Work task:
The expected output is exactly the lines below, starting at the line with "Open the charts section in sidebar" and ending at the line with "Given: Open the comments bubble icon", both included; no other line belongs in it.

Records drawn from a dataset
====

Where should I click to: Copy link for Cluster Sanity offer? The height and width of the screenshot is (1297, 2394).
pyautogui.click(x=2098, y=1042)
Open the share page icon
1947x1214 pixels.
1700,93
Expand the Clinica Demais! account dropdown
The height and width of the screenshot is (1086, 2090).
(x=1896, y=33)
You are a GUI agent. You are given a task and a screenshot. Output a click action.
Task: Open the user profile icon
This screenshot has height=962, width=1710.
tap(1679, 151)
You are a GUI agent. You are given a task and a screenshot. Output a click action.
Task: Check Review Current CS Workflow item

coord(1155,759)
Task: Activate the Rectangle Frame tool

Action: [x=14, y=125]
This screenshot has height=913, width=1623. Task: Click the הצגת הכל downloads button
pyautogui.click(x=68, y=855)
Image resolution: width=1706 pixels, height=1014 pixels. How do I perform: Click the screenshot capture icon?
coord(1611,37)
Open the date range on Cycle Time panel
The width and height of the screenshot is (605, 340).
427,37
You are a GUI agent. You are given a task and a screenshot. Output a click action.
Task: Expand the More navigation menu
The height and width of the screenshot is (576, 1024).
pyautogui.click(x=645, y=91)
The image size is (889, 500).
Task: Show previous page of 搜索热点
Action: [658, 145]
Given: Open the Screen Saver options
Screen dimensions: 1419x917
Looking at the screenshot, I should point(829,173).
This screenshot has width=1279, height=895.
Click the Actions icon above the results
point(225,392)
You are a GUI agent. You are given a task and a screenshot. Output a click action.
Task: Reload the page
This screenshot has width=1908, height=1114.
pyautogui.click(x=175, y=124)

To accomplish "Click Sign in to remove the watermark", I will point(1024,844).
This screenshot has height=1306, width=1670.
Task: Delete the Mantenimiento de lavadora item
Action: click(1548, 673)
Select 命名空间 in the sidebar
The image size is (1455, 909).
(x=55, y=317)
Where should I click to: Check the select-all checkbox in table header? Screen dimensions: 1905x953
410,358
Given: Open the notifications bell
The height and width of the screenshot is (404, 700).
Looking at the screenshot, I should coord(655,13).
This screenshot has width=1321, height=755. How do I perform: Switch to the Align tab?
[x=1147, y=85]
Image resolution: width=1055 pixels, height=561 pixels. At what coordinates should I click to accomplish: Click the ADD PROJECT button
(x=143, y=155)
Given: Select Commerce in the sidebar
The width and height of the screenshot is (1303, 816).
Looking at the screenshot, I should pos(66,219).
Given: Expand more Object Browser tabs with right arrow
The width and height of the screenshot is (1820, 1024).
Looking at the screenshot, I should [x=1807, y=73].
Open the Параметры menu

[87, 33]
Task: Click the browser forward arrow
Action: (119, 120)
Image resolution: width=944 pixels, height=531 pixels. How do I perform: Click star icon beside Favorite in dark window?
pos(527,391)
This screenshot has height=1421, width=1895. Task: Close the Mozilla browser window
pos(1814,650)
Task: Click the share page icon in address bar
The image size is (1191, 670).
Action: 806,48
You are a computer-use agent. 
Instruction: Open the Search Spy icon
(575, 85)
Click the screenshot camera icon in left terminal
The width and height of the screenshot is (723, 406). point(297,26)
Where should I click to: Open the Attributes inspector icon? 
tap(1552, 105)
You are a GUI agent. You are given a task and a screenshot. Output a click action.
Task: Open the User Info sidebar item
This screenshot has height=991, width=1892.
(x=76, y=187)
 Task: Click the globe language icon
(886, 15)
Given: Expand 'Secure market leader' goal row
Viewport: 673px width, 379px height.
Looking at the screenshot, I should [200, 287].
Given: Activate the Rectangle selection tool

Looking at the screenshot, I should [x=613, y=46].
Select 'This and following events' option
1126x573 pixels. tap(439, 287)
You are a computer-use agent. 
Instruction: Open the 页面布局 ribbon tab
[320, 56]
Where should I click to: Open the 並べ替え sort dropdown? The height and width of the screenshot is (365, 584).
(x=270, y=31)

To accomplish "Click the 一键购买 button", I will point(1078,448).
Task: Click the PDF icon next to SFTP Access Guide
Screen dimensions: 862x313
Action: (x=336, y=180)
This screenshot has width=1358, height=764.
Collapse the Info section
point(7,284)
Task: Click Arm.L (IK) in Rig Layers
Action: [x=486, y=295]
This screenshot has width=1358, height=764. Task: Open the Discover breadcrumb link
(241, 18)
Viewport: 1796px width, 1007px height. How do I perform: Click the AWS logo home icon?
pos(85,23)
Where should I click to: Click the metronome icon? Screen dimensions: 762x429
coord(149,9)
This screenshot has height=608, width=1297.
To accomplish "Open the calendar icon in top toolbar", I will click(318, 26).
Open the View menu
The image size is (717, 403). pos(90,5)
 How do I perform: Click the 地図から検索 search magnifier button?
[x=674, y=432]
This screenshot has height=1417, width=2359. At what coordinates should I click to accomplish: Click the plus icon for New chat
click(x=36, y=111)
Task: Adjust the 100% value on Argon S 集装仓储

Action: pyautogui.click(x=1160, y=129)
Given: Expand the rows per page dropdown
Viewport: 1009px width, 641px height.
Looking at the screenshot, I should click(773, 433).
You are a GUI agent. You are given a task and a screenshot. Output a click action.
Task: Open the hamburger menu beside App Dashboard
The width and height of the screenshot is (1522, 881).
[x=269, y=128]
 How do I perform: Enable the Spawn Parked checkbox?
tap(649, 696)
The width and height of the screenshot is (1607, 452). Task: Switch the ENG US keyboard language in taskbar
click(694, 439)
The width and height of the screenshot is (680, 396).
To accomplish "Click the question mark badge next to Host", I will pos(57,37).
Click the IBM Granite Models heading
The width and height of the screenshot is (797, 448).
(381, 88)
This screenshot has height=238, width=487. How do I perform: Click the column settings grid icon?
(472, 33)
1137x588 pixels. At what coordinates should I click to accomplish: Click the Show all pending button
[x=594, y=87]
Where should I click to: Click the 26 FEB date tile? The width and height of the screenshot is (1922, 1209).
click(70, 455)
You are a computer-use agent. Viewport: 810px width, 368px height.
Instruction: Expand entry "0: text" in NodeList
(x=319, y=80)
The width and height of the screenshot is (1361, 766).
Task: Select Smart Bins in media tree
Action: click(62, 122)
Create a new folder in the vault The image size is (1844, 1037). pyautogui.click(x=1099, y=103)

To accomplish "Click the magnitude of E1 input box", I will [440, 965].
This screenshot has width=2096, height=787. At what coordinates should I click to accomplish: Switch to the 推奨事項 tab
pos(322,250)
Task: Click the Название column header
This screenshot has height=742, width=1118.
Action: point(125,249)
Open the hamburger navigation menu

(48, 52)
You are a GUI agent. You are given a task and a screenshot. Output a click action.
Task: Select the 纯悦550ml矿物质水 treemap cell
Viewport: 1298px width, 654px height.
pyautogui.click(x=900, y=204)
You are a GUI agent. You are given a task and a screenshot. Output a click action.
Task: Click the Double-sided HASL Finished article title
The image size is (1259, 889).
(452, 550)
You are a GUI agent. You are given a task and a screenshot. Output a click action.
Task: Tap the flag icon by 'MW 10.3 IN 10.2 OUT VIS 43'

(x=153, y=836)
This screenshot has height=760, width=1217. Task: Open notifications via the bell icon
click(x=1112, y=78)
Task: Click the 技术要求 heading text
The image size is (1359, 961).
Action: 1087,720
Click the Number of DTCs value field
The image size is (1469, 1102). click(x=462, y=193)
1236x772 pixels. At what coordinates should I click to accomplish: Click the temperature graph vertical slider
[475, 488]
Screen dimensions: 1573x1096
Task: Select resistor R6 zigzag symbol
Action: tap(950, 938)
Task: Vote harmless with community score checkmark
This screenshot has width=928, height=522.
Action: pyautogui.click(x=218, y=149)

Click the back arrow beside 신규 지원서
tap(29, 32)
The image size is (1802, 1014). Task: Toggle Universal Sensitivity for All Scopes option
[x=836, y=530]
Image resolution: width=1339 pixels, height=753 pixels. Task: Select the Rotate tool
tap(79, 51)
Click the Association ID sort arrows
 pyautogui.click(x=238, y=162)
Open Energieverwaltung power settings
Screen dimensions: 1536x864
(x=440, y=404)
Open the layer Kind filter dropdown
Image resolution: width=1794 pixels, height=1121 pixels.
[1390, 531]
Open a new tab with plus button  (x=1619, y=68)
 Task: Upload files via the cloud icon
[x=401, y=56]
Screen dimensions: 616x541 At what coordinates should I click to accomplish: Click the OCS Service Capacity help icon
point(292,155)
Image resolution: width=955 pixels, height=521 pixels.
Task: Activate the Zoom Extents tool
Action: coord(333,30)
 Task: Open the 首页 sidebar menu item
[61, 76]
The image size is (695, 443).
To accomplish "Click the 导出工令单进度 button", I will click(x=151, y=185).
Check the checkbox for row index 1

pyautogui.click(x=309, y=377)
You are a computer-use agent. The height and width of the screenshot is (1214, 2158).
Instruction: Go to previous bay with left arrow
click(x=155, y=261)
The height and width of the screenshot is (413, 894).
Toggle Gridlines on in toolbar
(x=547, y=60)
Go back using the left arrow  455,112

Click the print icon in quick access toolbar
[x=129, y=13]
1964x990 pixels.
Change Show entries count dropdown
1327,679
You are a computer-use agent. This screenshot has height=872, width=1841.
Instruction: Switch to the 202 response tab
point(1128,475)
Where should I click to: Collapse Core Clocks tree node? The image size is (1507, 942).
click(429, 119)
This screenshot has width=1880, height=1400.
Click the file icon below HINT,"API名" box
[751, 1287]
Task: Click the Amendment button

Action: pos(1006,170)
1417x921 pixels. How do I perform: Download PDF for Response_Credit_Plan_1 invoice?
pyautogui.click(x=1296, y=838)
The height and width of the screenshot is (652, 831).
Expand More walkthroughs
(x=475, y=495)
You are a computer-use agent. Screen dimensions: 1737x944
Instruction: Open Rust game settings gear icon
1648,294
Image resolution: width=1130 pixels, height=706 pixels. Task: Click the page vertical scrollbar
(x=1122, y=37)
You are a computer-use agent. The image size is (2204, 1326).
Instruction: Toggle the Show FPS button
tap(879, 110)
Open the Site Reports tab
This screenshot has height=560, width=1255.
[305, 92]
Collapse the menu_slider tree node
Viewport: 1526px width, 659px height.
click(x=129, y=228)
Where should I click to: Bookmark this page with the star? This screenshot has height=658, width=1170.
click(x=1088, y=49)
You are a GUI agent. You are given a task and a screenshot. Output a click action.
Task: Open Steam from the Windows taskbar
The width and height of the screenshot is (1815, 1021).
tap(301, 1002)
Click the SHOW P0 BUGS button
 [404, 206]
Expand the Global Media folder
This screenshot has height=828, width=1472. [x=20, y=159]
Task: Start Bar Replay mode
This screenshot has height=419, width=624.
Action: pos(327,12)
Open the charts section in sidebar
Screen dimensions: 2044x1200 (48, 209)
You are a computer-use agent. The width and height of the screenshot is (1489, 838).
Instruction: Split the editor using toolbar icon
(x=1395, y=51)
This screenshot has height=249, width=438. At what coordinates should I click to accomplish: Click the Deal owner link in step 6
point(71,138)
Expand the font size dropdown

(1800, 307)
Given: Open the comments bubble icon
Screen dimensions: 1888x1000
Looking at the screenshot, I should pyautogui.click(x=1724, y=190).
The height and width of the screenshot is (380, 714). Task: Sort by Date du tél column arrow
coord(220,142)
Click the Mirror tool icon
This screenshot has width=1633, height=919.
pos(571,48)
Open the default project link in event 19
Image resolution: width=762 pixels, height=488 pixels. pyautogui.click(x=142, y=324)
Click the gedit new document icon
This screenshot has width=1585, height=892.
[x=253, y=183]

====

Solved problem:
Open the charts section in sidebar
Screen dimensions: 2044x1200 (48, 209)
You are a computer-use agent. The width and height of the screenshot is (1489, 838).
Instruction: Split the editor using toolbar icon
(x=1395, y=51)
This screenshot has height=249, width=438. At what coordinates should I click to accomplish: Click the Deal owner link in step 6
point(71,138)
Expand the font size dropdown

(1800, 307)
Given: Open the comments bubble icon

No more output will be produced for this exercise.